能動態と受動態
能動態と受動態の使い分けの基本
しばしば能動態と受動態の使い分けを難しく考えてしまうことがあります.そこでまず原則を整理したいと思います.
先の項で技術文書の主語となるのは,「執筆者(報告者あるいは解説者)」,「読者(報告を受ける相手あるいはユーザ)」,「事実(製品,技術に関連した事項)・結果」さらには「技術文書自体」と述べました.前二者の執筆者あるいはユーザが主語になる宣言文,指示文では,それぞれ主語が「動作の主体」になるわけですから能動態で表すのが基本です.
これに対して「事実(製品,技術に関連した事項)・結果」が主語になる場合は,主語が動作・作用の「主体」であるか「対象」かによって能動態と受動態を使い分けなければなりません.
受動態が基本となる代表的な文例として「構成を解説する文」があげられます.「製品」は製作者によっていくつかの要素で構成されていますし,「文書」は執筆者によって構成されていますから,それぞれが主語になる場合は受動態が基本となります.

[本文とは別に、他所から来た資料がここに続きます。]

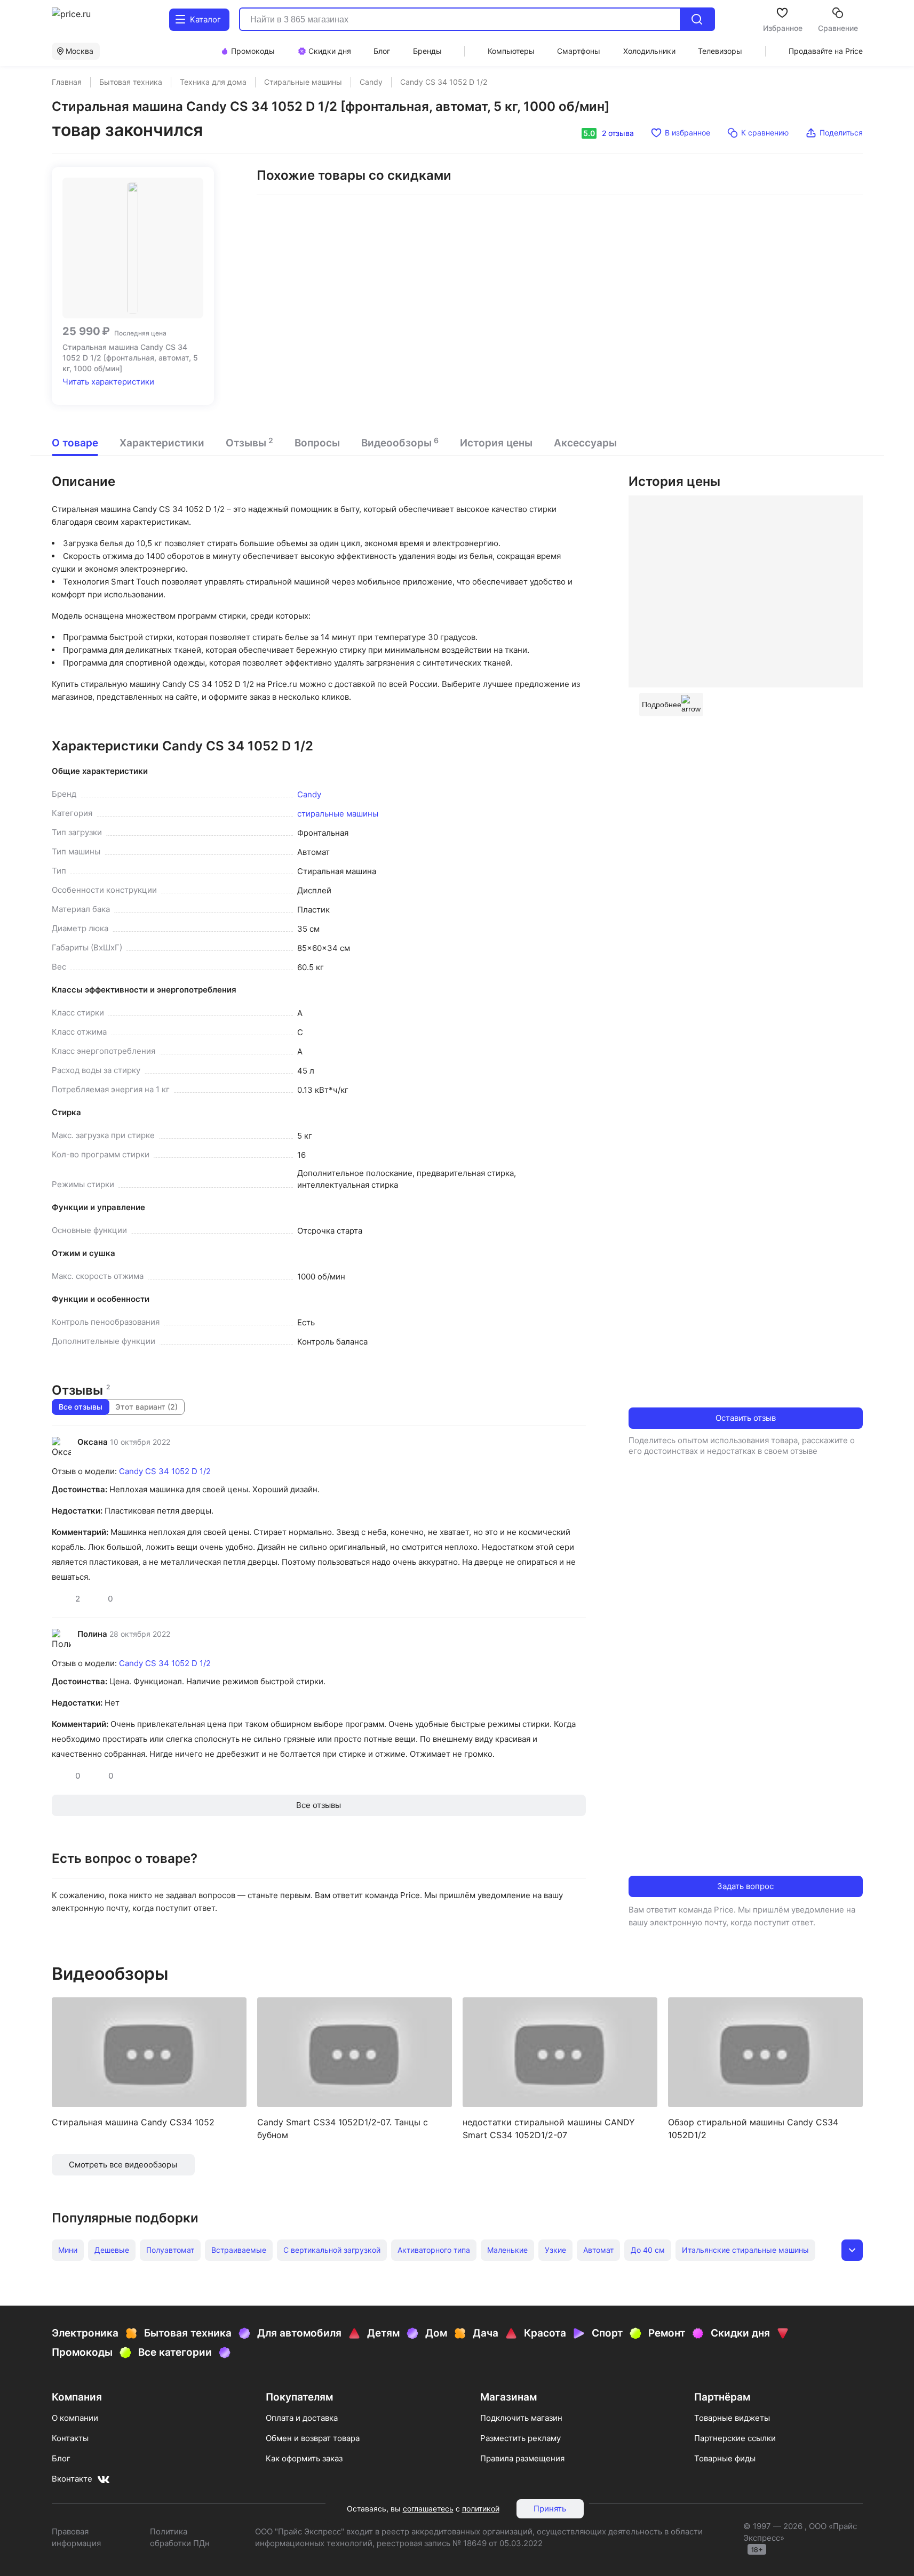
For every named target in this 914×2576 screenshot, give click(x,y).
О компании (75, 2418)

[出張開催形式セミナー「わかりやすい技術文書の作成手法<製品解説・技術解説編>」から抜粋]
複文の際の能動態と受動態
先の項で述べたように,「複文とは関係(主従関係が基本)がある節を1文に結びつけた文」のことです.複文を構成する節の主語がそれぞれ異なる場合がよくあります.技術文書では,製品の機能・操作を解説する際に,「操作(主語:ユーザ)」と「結果(主語:製品)」が従節−主節の関係になる複文をよく使います.
この場合も動作の主体が何であるかによって考えればとまどうことはありません.
(あなたが)電源を入れると,約10秒後に初期画面が表示されます. |
[出張開催形式セミナー「わかりやすい技術文書の作成手法<製品解説・技術解説編>」から抜粋]
ただし,注意しなければならない例もあります.たとえば,従節,主節の主語がともに動作・作用の主体になる場合は,当然どちらも能動態になります.
(あなたが)スナップ機能を使うと,(あなたは)オブジェクトをグリッドやガイドに合わせて正確に配置できます. |
また,読者(ユーザ)が主語にならない場合でも,機器やシステム自体が自発的に動作・作用の主体になる従節と主節で構成される場合には,従節と主節ともに能動態が適切といえます.